HG Alert: How do your terms of trade stack up? - 24 July 2009

With the global financial crisis continuing to bite hard on the availability of finance, now is a sensible time to re-assess your trading terms with your customers before an insolvency event occurs.

It is unfortunate, but often a commercial reality, that in times of a shortage of external funding, many customers look to their suppliers as a source of what is considered by them to be quick, cheap, external short-term funding. By turning what was traditionally 30 days credit into 60 days credit, or even 90 days credit, they are able to ease their cash flow constraints and avoid interest on overdrafts or refinancing.

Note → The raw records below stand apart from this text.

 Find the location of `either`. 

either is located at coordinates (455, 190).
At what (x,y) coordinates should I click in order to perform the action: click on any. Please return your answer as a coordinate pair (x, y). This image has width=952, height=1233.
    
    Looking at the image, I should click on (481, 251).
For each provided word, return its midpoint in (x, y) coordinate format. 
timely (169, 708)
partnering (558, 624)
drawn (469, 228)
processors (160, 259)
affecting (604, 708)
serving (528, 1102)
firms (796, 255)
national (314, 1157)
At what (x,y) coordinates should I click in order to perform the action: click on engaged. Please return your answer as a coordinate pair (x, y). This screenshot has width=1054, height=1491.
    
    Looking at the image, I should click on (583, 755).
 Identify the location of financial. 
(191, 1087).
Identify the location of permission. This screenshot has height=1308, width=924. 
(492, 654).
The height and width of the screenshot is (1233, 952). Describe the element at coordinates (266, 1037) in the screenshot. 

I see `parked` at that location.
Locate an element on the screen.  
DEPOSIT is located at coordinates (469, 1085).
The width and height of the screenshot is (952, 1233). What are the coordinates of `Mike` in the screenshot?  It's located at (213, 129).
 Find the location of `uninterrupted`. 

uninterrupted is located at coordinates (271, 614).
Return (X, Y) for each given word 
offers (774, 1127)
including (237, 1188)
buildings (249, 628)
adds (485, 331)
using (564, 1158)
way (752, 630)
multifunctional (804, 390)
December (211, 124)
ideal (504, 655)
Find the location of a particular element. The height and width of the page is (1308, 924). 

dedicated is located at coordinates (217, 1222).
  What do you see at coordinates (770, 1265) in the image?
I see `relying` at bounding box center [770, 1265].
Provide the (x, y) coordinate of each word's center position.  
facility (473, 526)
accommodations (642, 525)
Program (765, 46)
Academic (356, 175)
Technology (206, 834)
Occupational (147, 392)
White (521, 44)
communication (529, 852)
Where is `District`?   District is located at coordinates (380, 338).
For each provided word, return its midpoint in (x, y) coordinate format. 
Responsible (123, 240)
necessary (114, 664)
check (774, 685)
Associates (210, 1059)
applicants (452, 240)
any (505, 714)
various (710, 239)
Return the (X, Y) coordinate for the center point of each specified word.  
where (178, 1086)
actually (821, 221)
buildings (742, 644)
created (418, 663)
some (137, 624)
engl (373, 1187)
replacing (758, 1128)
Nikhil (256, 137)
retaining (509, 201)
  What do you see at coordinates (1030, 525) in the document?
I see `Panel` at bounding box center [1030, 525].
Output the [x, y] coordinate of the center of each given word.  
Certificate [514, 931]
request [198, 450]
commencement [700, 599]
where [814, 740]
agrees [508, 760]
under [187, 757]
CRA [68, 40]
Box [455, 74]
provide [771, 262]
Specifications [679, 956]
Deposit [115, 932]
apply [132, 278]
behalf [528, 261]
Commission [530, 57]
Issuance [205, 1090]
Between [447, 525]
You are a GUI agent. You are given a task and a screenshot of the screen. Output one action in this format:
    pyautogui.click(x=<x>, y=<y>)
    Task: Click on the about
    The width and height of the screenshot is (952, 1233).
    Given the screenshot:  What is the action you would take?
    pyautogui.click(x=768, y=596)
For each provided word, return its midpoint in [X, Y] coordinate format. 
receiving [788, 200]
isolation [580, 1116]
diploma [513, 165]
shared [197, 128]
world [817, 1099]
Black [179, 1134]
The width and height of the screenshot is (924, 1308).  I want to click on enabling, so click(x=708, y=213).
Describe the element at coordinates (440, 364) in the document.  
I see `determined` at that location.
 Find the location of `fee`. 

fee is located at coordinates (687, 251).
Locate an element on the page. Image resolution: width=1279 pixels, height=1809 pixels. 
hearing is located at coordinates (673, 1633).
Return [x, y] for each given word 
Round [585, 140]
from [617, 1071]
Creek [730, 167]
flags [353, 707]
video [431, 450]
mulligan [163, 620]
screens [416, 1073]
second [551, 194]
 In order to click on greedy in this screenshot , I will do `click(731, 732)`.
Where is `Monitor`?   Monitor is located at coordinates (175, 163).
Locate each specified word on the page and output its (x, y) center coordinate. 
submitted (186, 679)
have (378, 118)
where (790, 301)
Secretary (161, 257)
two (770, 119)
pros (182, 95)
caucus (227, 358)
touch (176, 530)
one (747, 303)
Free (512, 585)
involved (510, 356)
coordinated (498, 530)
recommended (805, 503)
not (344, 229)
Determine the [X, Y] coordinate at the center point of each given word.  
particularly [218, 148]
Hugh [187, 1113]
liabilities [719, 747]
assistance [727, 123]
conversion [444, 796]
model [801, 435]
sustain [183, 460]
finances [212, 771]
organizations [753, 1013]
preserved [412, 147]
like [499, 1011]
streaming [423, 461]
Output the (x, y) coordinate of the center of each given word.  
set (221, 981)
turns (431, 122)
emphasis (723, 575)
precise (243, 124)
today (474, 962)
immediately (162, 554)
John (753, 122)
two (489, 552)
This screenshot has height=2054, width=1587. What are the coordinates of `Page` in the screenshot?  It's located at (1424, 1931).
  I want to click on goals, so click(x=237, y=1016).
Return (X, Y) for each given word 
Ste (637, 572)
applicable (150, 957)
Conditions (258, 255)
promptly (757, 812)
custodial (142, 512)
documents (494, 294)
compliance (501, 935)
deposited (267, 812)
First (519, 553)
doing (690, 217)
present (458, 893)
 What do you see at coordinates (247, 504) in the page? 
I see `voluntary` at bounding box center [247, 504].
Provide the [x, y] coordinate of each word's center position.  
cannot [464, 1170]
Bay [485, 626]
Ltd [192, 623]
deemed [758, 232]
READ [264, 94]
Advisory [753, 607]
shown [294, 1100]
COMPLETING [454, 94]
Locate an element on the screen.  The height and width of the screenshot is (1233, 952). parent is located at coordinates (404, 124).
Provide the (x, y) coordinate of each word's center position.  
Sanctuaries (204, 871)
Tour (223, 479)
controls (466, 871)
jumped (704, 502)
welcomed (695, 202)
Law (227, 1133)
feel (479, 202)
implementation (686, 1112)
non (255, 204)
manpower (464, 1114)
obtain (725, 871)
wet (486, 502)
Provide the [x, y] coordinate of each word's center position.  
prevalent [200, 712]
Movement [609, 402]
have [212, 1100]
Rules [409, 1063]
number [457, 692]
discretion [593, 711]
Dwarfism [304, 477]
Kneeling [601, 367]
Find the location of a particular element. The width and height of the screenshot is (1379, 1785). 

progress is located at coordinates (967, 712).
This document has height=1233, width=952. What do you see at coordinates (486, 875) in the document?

While this tactic can create possible insolvent trading issues for the directors of the customer concerned, if the situation doesn’t improve and the tactic doesn’t pay off, suppliers who have extended credit and unwittingly funded the exercise will feel little comfort when told that there will be “no dividend” to unsecured creditors when an insolvency situation arises. This is particularly true in circumstances that could have been avoided or improved, had some pre-emptive steps been taken before the situation became dire and resulted in the involvement or intervention of an insolvency practitioner.

For example, the inclusion of a properly drafted retention of title clause (often referred to as a “Romalpa clause”) in an agreement with a customer can allow goods remaining at a customer’s premises to be recovered in the event of a default. This is an alternative to the title to those goods being passed to the customer and sold by an insolvency practitioner to fund a reconstruction or, worse still, the costs of the administration or liquidation. Well-drafted personal guarantees from people of substance can also be useful in circumstances where there is a default by the customer.

Charging clauses, charges and/or mortgages registered over assets of a customer or their associates (such as directors) can also offer additional security. For example, a charging clause, depending on its terms, can enable a caveat to be lodged over a director’s property to assist in securing payment. Armed with this protection, a supplier has some level of comfort when trading in what are uncertain and economically trying times.

What you can do to protect yourself

Now is an opportune time to consider whether the terms upon which you trade with your customers provide you with adequate security for payment. Unfortunately, it can often be those customers who have been traditionally “good payers”, or with whom you have developed a long history of trading and believe to be “good for it”, who strike cash flow difficulties. This means you could need to consult an insolvency specialist to help you recover payment.

Your terms should allow you to charge interest at an appropriate rate to ensure that you are compensated if your customers do take advantage of the goodwill that they have developed with you, and start to use you as a short-term credit provider.

We recommend that you include some well-drafted and properly considered protection in your agreements with your customers, whether by way of a specific agreement or by an inclusion in delivery or sales documentation. This will simplify the process of recovering money following a default or insolvency event, making the process more cost effective and possibly resulting in a better outcome for you. After all, if someone asked to borrow a sizeable sum from you, wouldn’t you want some level of comfort that it would be paid back?